Gülüstan Öztürk
Solingen

Hallo, ich bin Hatice Genç, die am 29. Mai 1993 zwei Töchter verloren hat. Die ist für mich sehr, sehr wichtig, sie ist sehr, sehr schmerzhaft, sie beinhaltet alles. Ich bin selbst dorthin gekommen, als ich zum ersten Mal kam, ich habe meine Kinder dort geboren. Deshalb symbolisiert diese Untere Wernerstraße, dieser Ort, den unvorstellbaren Schmerz, den meine Familie erlebt hat. Es ist auch ein Denkmal, das zeigt, dass wir uns gegen Hass und Rassismus wehren.

Die fünf Bäume dort sind sehr wichtig für mich, aber ich hoffe, dass der Ort noch wichtiger wird. Ich würde mir wünschen, dass hier ein Museum oder eine Gedenkstätte entsteht, die meine Kinder und ihre Geschichte erzählt. Es könnte ein Raum für Bildung und Austausch sein, eine Ausstellung über die Folgen des Rassismus und wie wir ihn überwinden können. Es könnte auch Veranstaltungen geben, die Frieden und Vielfalt fördern.

Für mich drückt sich darin also auch ein großer Schmerz aus, einerseits Traurigkeit. Diese Untere Wernerstraße enthält für mich alles. Wenn ich dort hingehe, fühle ich mich traurig, ich weine, ich rede dort mit mir selbst, so viel, wie ich will.

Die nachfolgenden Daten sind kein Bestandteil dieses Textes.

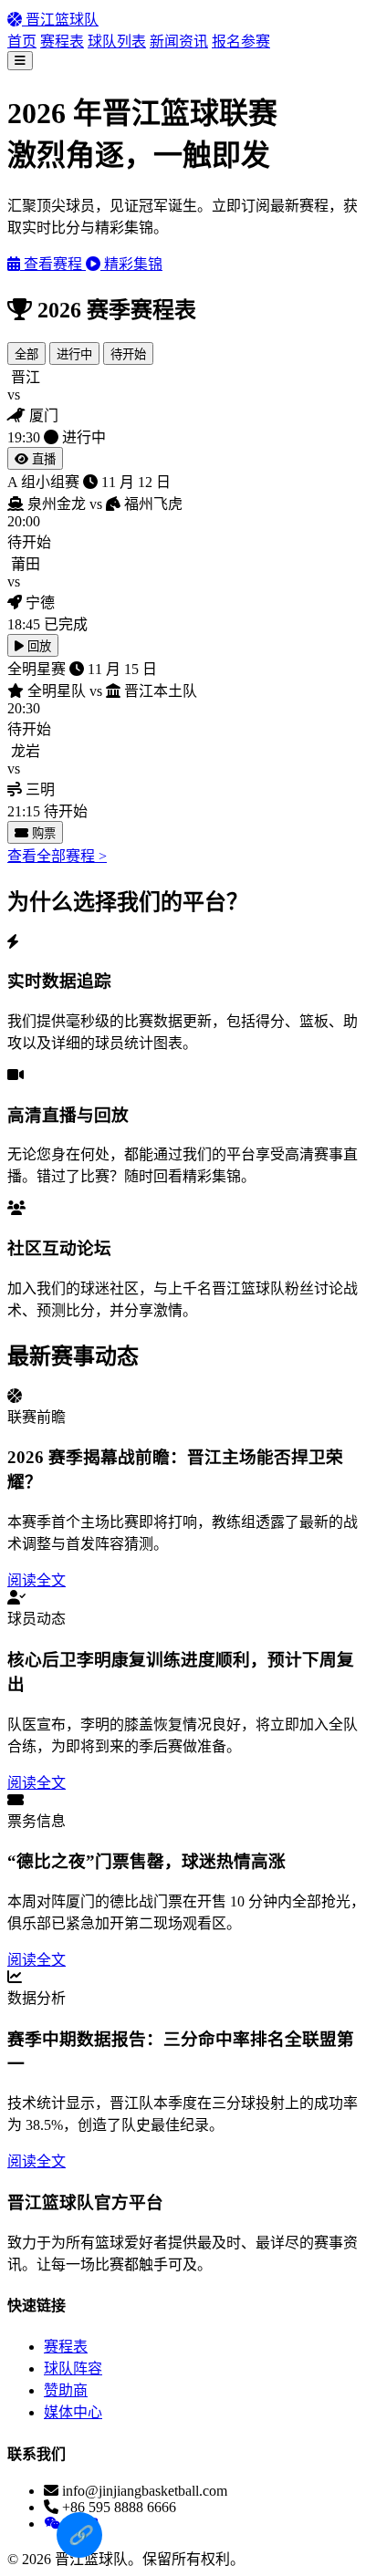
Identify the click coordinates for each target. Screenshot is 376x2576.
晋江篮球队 (60, 19)
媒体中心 (73, 2412)
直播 (42, 459)
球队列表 (117, 41)
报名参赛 (241, 41)
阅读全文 (36, 1580)
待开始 (128, 354)
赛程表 (62, 41)
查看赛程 (53, 264)
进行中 (74, 354)
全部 (26, 354)
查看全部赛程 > (57, 856)
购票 (42, 833)
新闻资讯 (179, 41)
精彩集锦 (131, 264)
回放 (37, 646)
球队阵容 (73, 2368)
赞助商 (66, 2390)
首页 (22, 41)
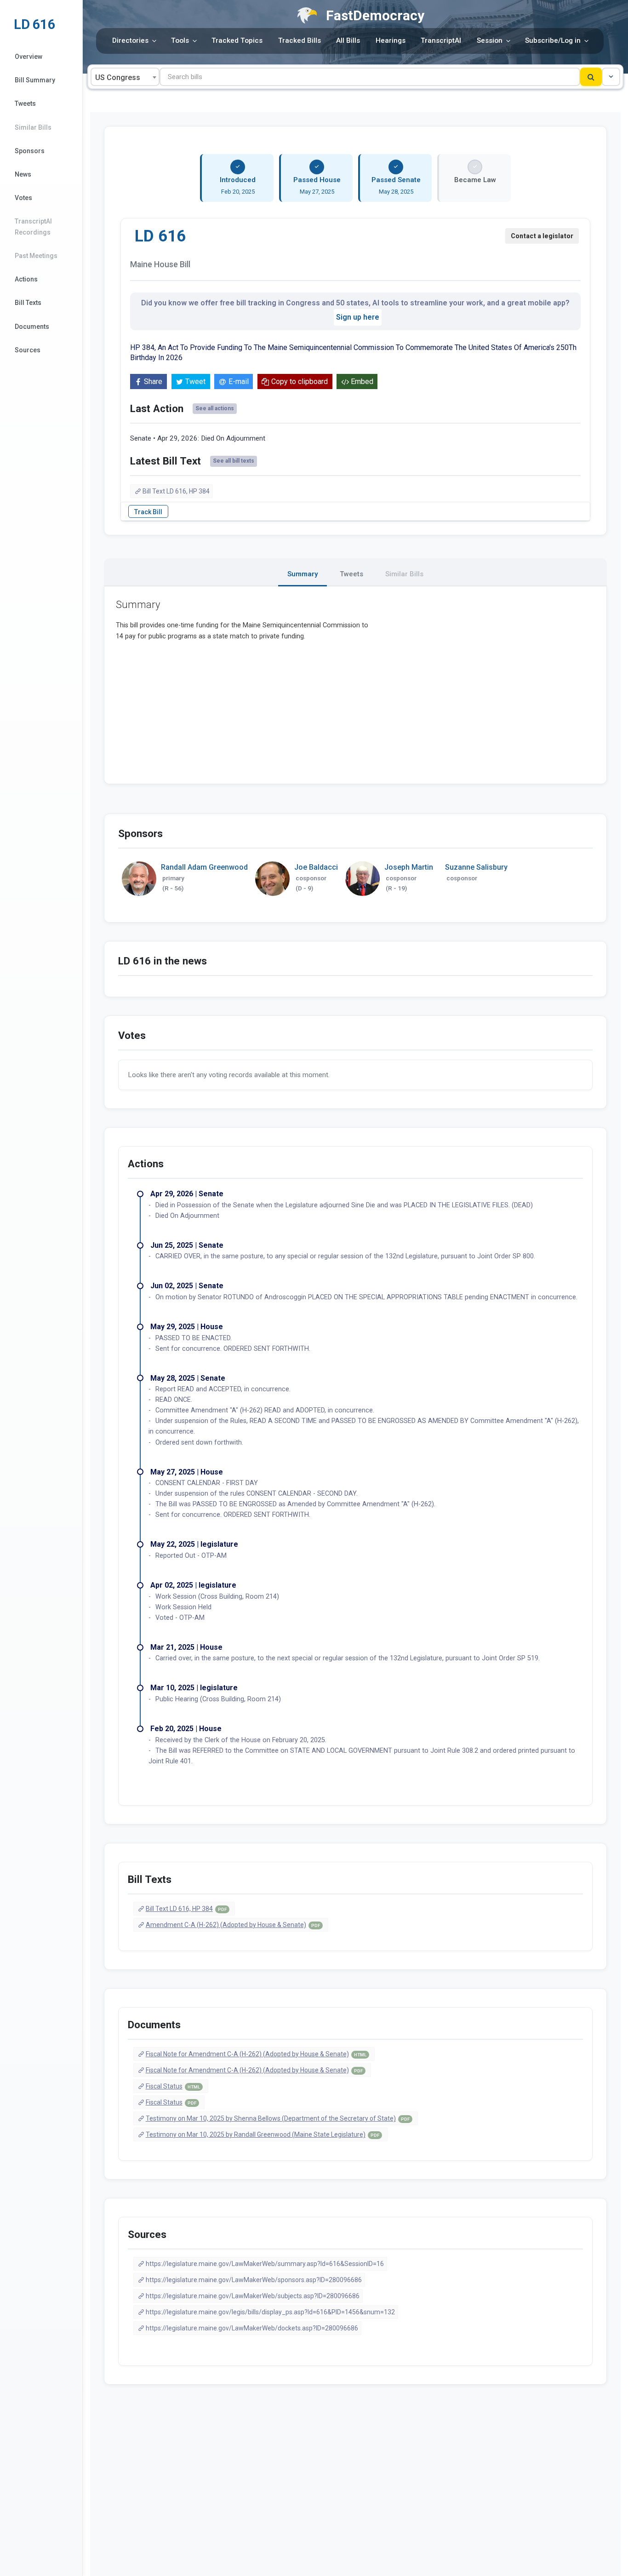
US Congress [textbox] (117, 77)
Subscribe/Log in (553, 40)
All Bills (348, 40)
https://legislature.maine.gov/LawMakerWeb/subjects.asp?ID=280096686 (253, 2296)
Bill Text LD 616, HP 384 (176, 491)
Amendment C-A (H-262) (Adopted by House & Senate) (233, 1924)
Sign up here (357, 317)
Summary (302, 574)
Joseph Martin (408, 867)
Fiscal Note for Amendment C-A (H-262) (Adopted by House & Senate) (256, 2054)
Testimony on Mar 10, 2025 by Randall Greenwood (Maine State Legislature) (262, 2134)
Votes (23, 197)
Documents (32, 326)
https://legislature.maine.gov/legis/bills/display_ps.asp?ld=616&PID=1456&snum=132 (270, 2312)
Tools (180, 40)
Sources (27, 350)
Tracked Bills (299, 40)
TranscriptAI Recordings (33, 226)
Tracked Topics (237, 40)
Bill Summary (35, 80)
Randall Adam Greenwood (204, 867)
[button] (611, 77)
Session (489, 40)
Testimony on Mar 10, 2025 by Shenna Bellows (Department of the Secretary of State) (278, 2118)
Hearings (390, 40)
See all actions (214, 408)
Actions (26, 279)
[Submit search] (591, 77)
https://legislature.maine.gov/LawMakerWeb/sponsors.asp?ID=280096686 (254, 2279)
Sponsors (30, 151)
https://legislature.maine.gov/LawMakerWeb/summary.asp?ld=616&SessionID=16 (265, 2263)
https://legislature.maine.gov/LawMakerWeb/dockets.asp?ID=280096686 (252, 2328)
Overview (28, 56)
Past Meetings (36, 255)
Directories (130, 40)
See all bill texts (233, 461)
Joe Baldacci (316, 867)
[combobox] (125, 77)
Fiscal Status (173, 2086)
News (23, 174)
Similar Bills (33, 127)
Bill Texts (28, 302)
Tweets (25, 103)
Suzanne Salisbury (476, 867)
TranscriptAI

Deshalb bedeutet mir das sehr viel. Dann gibt es einen Park hinter unserem Haus, in dem meine Kinder sehr gerne gespielt haben. Wir sind immer in diesen Park gegangen, weil die Kinder ihn so sehr liebten. Wir haben mit den Kindern gespielt, sind Seil gesprungen, auf den Seilen geklettert. Wir waren immer mit den Kindern dort, um sie aufzumuntern. Das ist ein Ort, an dem ich mich meinen Gefühlen stelle. Manchmal finde ich Frieden, und manchmal finde ich die Kraft, für eine bessere Welt im Namen meiner Kinder zu kämpfen. Deshalb ist jeder Ort, an den meine Kinder gegangen sind, eine Erinnerung für mich.

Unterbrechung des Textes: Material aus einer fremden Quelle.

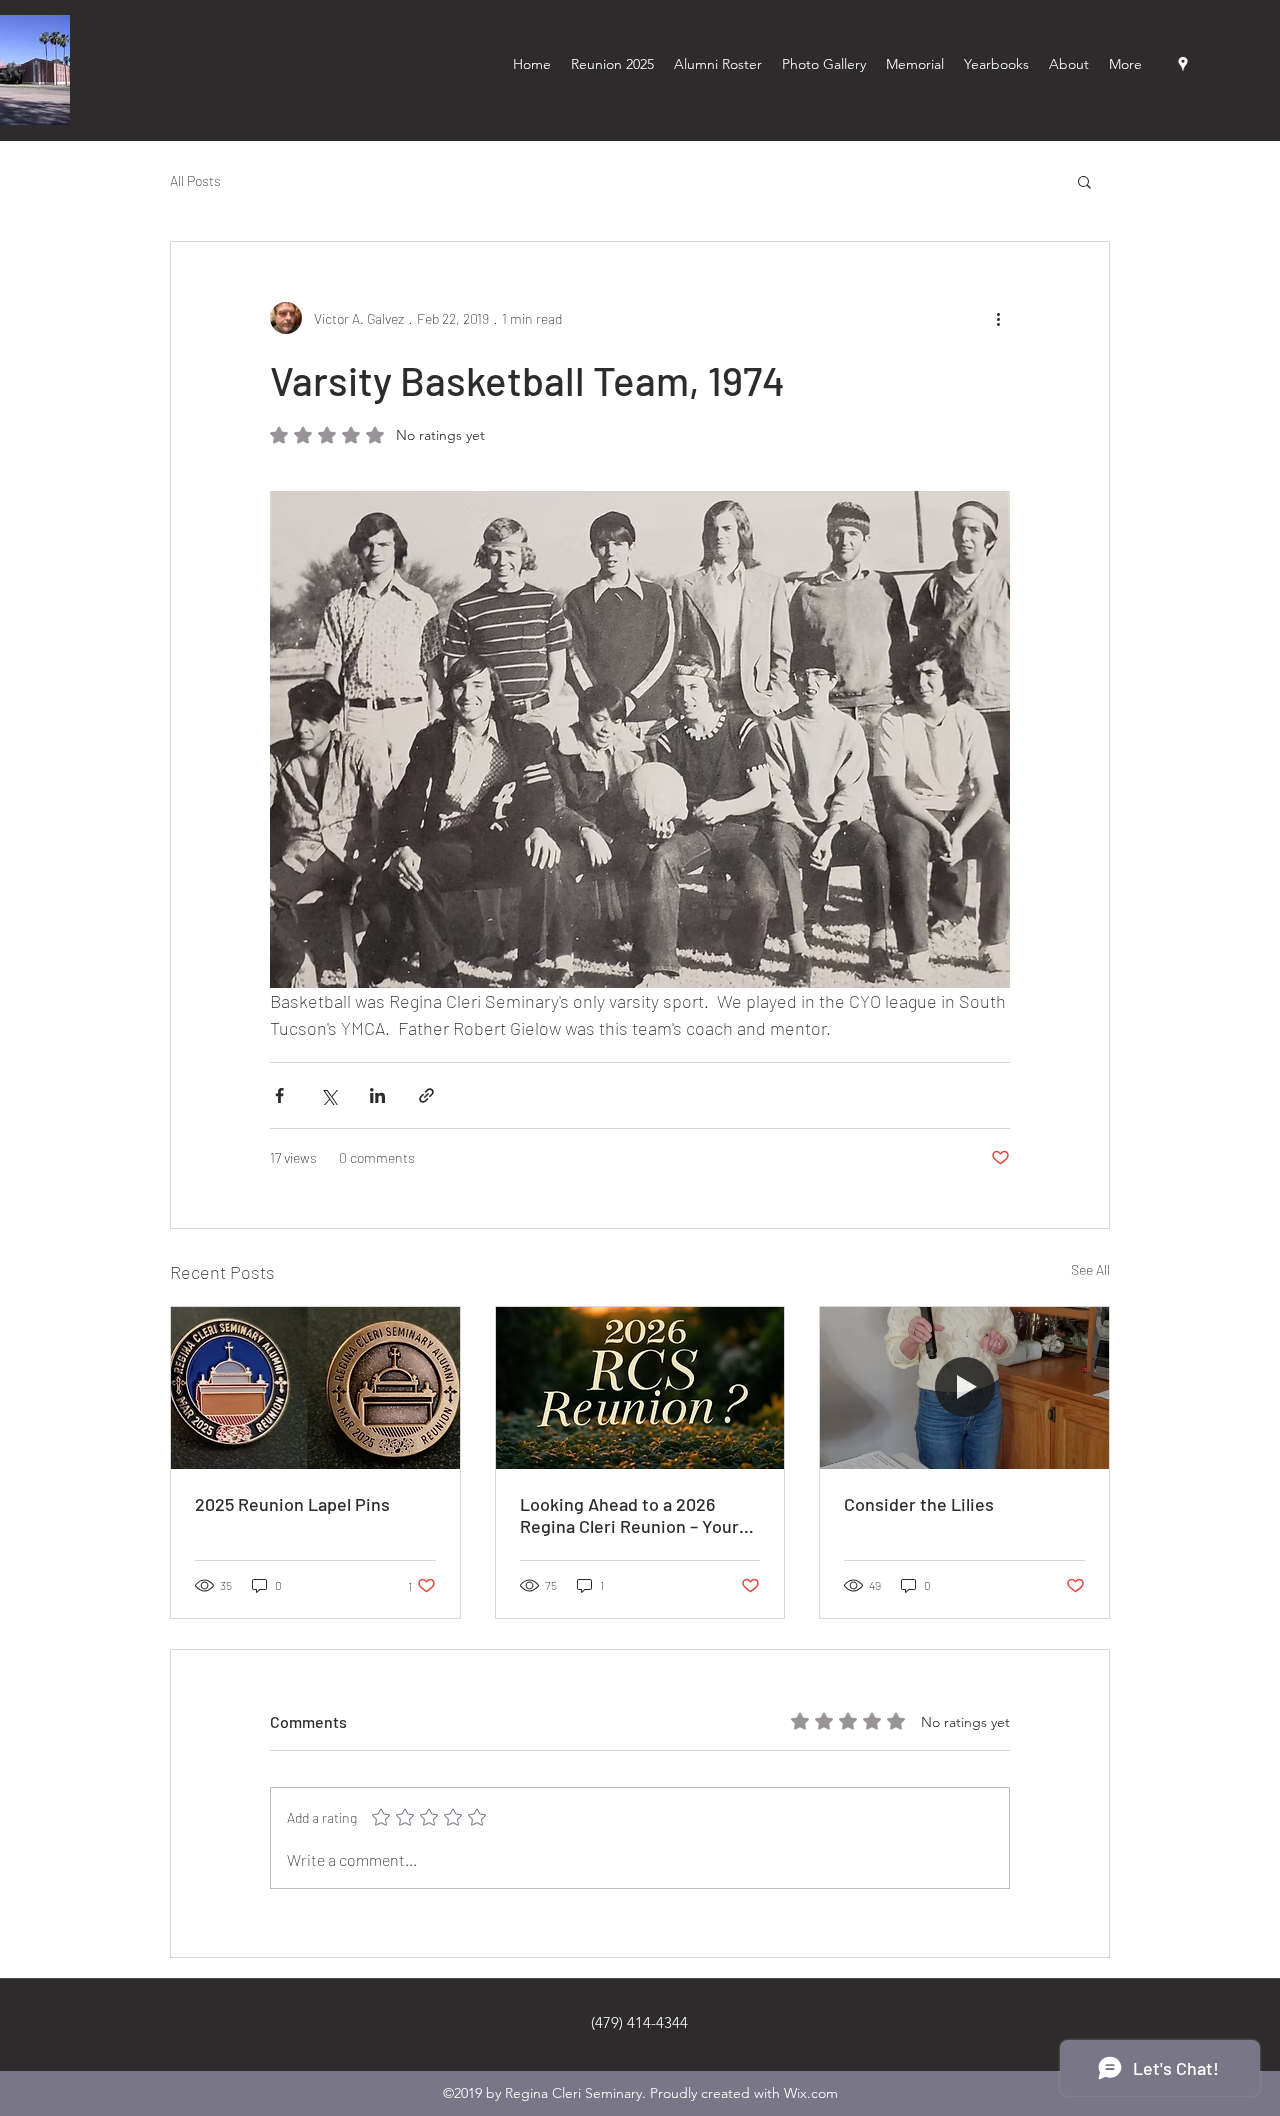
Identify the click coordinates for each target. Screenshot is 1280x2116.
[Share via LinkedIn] (377, 1095)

Damals war Hülya noch nicht im Kindergarten. Als Hülya in den Kindergarten kam, war dies ein Ort, an dem sie eine sehr fröhliche Beziehung zu ihren Freunden und zu den Erziehern aufbauen konnte, wo sie einen Schritt in den Austausch und in die Gemeinschaft machte. Es war ein sicherer Hafen, voller Freude und Glück. Sie kam sehr fröhlich zurück, erzählte ihre Geschichten, erzählte, was sie taten. Diese Momente sind jetzt sowohl unbezahlbar als auch sehr schmerzhaft. Denn sie erinnern uns daran, was wir verloren haben. Deshalb sind sie für mich sehr wertvoll.

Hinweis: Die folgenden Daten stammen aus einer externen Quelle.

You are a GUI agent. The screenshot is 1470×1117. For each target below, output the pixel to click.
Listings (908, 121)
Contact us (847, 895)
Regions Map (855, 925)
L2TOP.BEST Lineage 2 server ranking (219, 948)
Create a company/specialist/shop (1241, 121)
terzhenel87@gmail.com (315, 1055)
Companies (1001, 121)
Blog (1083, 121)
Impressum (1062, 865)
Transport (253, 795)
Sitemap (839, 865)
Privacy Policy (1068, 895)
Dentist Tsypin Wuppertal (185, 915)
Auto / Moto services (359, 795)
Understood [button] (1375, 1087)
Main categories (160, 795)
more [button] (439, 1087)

Dann wurde Hülya eingeschult. Sie war sehr fröhlich, wissbegierig und ging gern zur Schule. Und sie war sehr glücklich mit ihrer Lehrerin und ihren Freunden. Ich erinnere mich daran, wie stolz sie war, wenn sie etwas Neues lernte. Sie war sehr glücklich, wenn sie zur Schule ging und ihre Hausaufgaben machte. Ich erinnere mich sehr gut daran, dass sie ihre Hausaufgaben mit Begeisterung machte, wenn sie nach Hause kam. Sie war ein sehr schönes, fröhliches Kind. Ich weiß also, wie sehr sie das Leben liebte und wie viel Freude sie anderen brachte, wie wichtig das für sie war.

Ihre Geschichte sollte uns sogar daran erinnern, dass jedes Kind das Recht haben sollte, zu lernen und in Frieden und Sicherheit zu leben. Wir sollten uns also wirklich um die Zukunft unserer Kinder bemühen und für sie arbeiten. Wir bemühen uns bereits, ihnen eine friedliche Welt zu hinterlassen. Deshalb schmerzt mein Herz so sehr. Manchmal habe ich Bilder mit meinen Kindern vor mir. Meine Töchter, ihr seid eine Wunde, in die niemand eindringen kann und die niemand sehen kann, ein Schmerz, den ich tief in meinem Herzen eingeschlossen habe.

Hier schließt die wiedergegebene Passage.